-- Begin Items --

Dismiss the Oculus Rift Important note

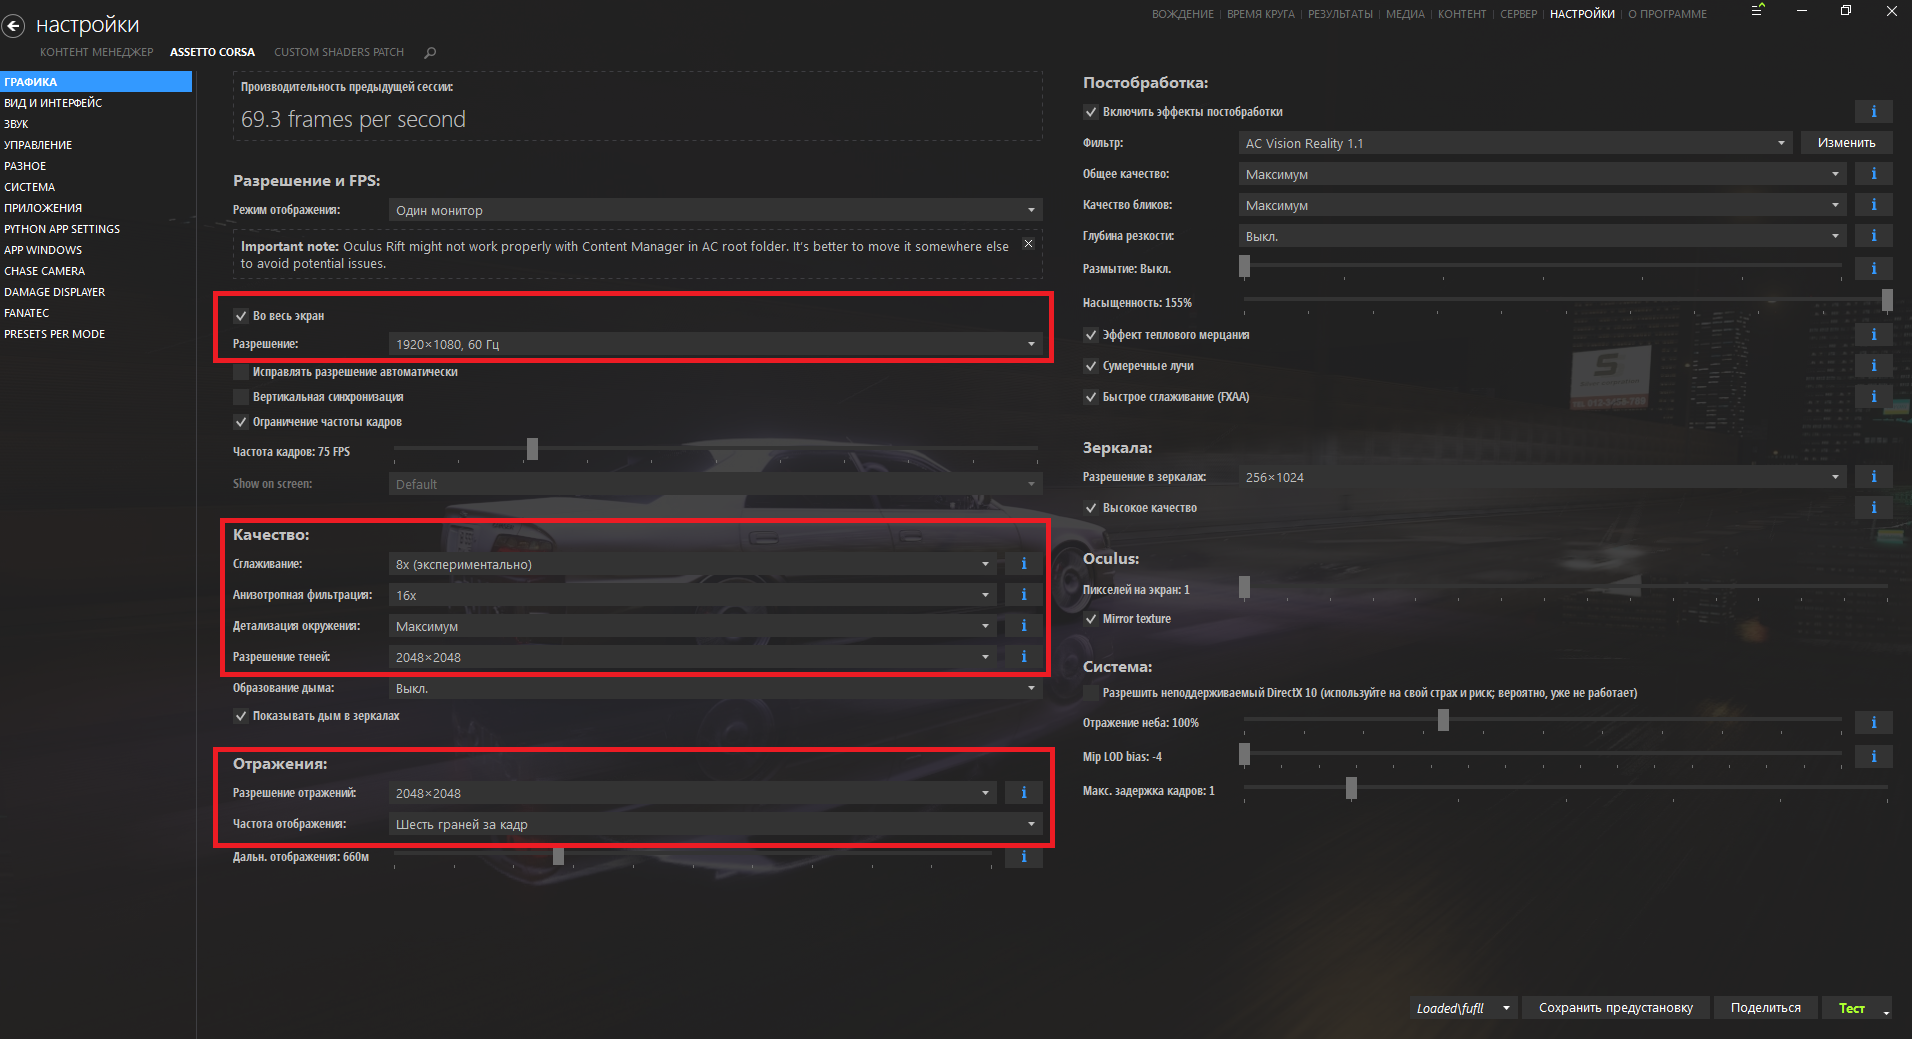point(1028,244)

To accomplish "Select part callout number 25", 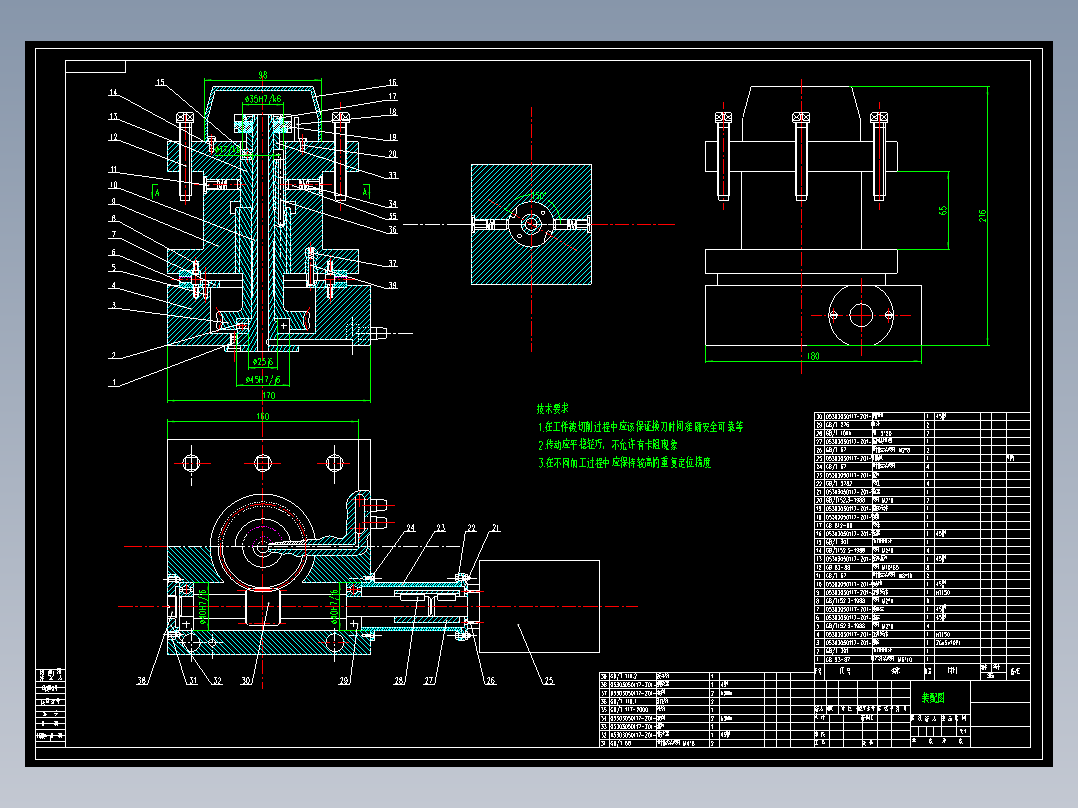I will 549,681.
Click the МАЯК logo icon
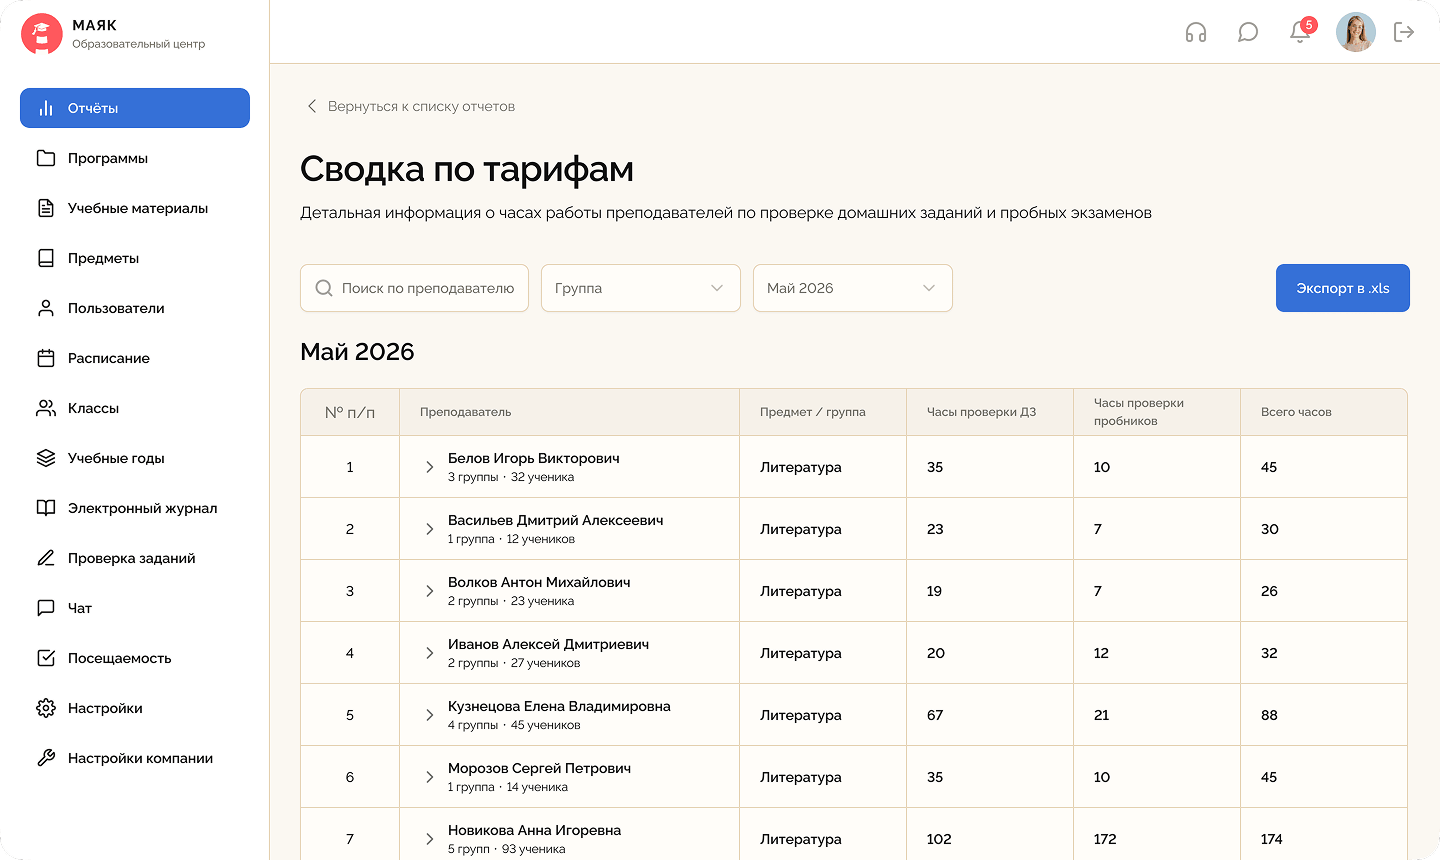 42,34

-- End Items --

> _Task objective_
Identify each line in the records above that contains the string "Dismiss", treating uppercase and lowercase as distinct, and copy every such line.

> _Correct result_
Dismiss the Oculus Rift Important note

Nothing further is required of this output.